Conventional research on alternative fuels can be summarized as an effort to solve environmental and energy problems.

First of all, the environmental problem is caused by the increasing use of fossil fuels, which is causing the global environment to be destroyed, especially due to the emissions from automobiles (CO: carbon monoxide, H _X C _X : hydrocarbons, NO _X : nitrogen oxides, etc.). This is an important issue because the air pollution in Esau must be addressed at a serious level.

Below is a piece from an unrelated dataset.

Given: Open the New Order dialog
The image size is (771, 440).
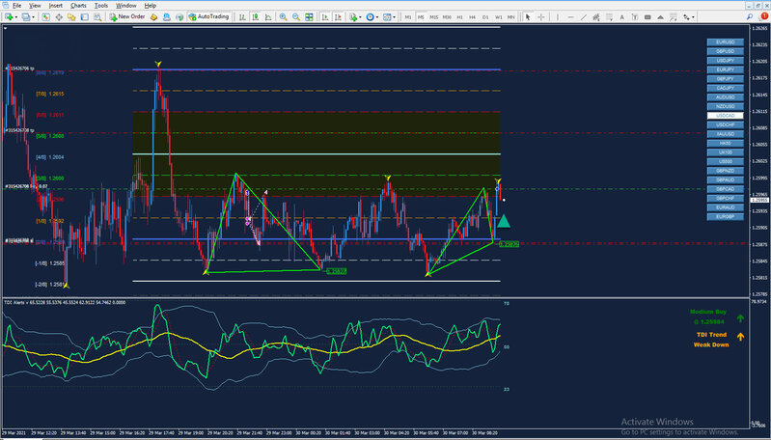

Carbon monoxide (CO) in the vehicle exhaust gas is caused by incomplete combustion when fuel is burned in a state of lack of oxygen, carbon monoxide is combined with hemoglobin in the blood, causing oxygen deficiency, causing headache, dizziness. Hydrocarbon (H _X C _X ) is an incomplete combustion material produced by the combustion of fuels and is a generic term for compounds composed of carbon and hydrogen, and when mixed with nitrogen compounds, photochemical smog is caused by sunlight.

Nitrogen oxides (NO _X ) are caused by the combustion of the nitrogen component of the fuel, but most of them are caused by the oxidation of nitrogen in the air when burning at high temperatures. Therefore, it is also called thermal oxide, and mixed with hydrocarbons to produce photochemical smog and acid rain by chemical reaction with snow, rain and fog.

In addition to the environmental issues, there is an urgent need to develop alternative fuels to solve the energy shortage due to the danger that fossil fuels will be exhausted within this century due to the increased use of fossil fuels.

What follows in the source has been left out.